=== Extract provided ===
We first verified if the predicted uncertainty values are consistent with the absolute errors for predictions made by the CatPred trained models on held-out test sets. The goal was to ensure that the predicted uncertainties can be used to discriminate between high from low confidence predictions. To this end, the held-out test sets were partitioned in four subsets each consisting of predictions with uncertainty values less than the 100th, 75th, 50th and 25th percentile, respectively. This means that each subset becomes progressively enriched with predictions of higher confidence. Performance metrics R², MAE and p_1mag are calculated separately within each subset (Fig. 6 (d) –(f)). We perform these analyses on CatPred production models i.e., based on Substrate + Seq-Attn + pLM for k_cat and K_m and only Substrate + Seq-Attn for K_i. We observe that the prediction metrics monotonically improved when held-out subsets with smaller predicted uncertainties are assessed (Fig. 6 (d) –(f)). We note that R² values for the (25th percentile) set are improved to 0.78, 0.76 and 0.61 for CatPred-k_cat, CatPred-K_m and CatPred-K_i models, respectively. Similarly, the MAE drops by approximately ~ 36% for the 25th percentile set compared to the 100th percentile set. This trend is also reflected by the increase in p_1mag values (Fig. 6 (d) – (f)) showing that more than 90% of predictions in the highest confident subset (i.e., 25th percentile subset) are within an order of magnitude error for k_cat and K_m prediction. We also carried out this analysis for the out-of-distribution tests and we observed similar trends (Supplementary Figure S2). These results imply that the probabilistic description of CatPred correctly assigns lower standard deviations for predictions associated with higher confidence evaluation sets.

=== How to complete this task ===
In the passage on CatPred uncertainty, what R² value does the CatPred-K_m model reach on the 25th percentile set?

=== Information ===
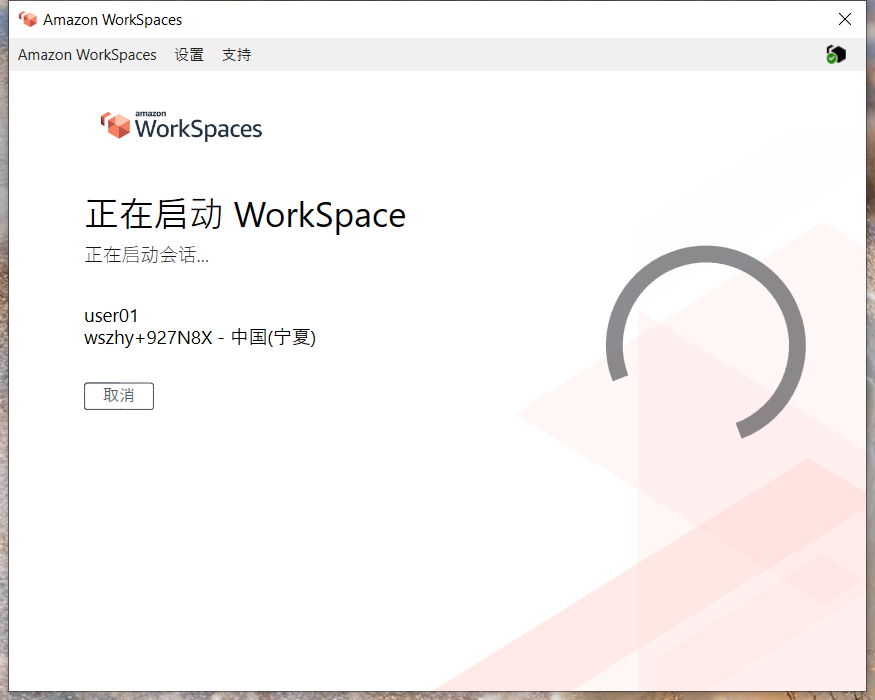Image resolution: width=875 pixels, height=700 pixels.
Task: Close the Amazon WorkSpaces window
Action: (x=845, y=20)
...
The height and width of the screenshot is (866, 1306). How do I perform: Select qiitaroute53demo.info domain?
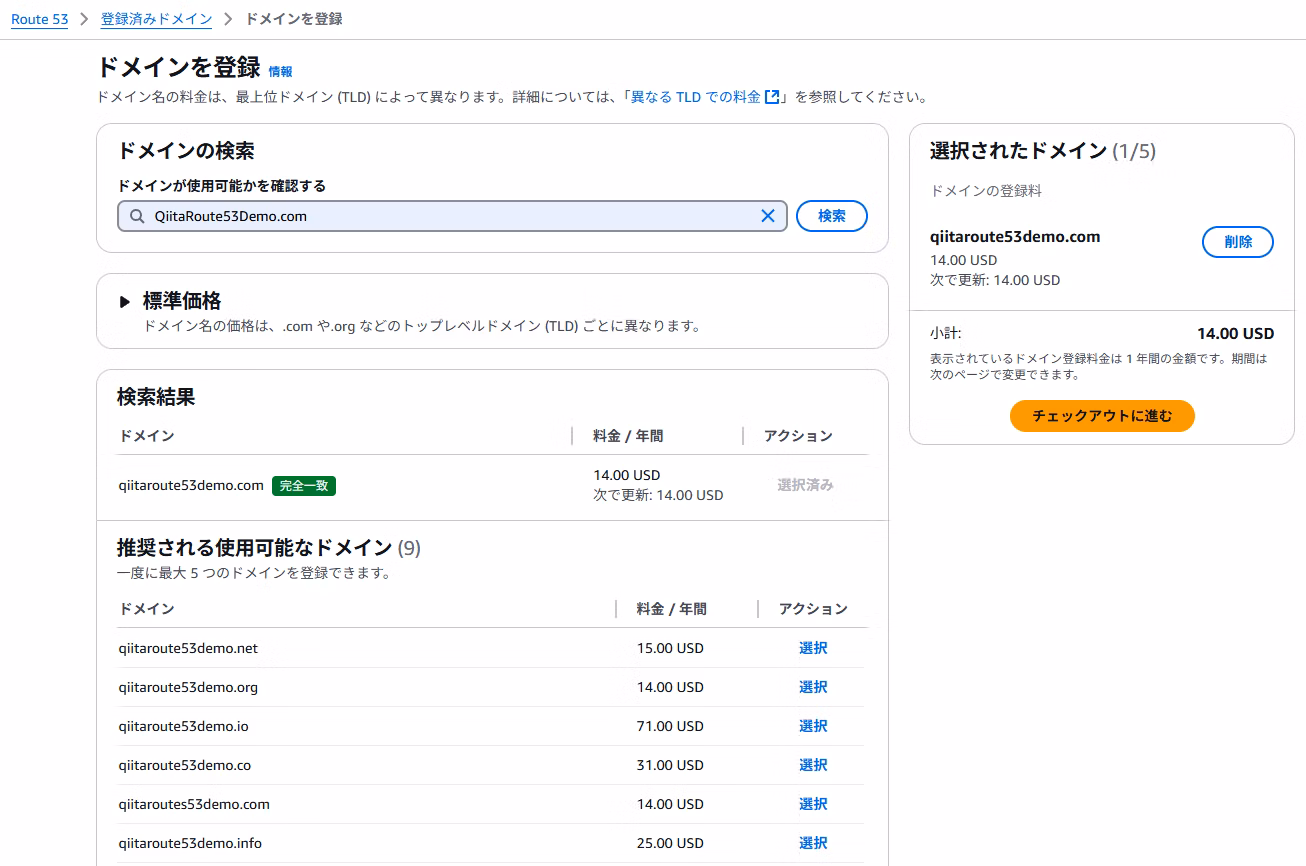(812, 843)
...
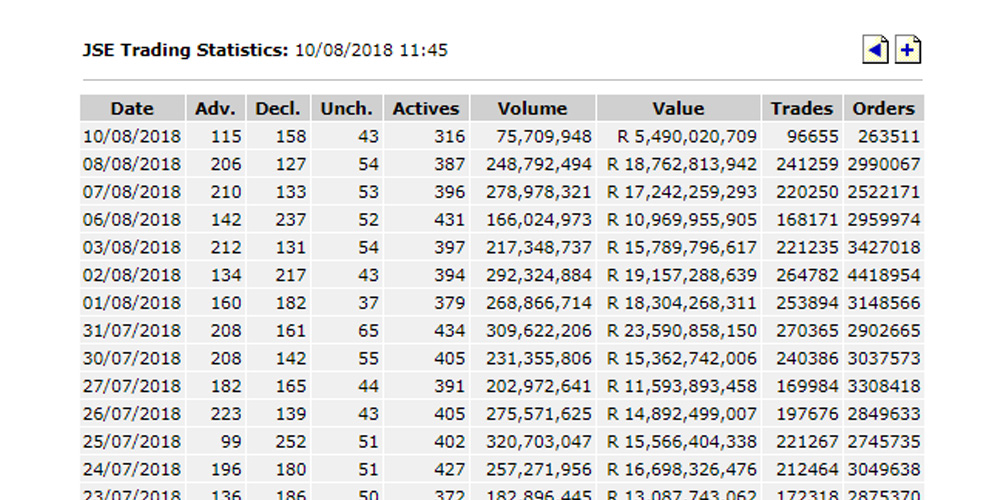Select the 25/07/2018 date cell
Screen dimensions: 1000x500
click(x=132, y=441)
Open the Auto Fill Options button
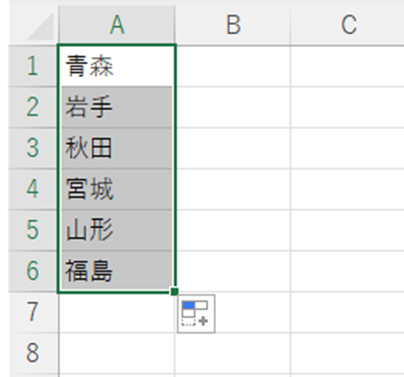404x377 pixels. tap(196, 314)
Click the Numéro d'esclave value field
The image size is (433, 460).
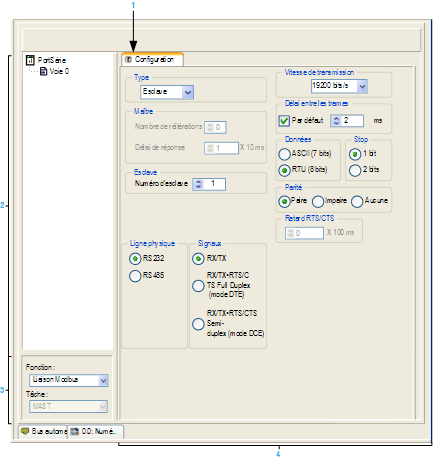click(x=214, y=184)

=== Output of the exercise ===
0.76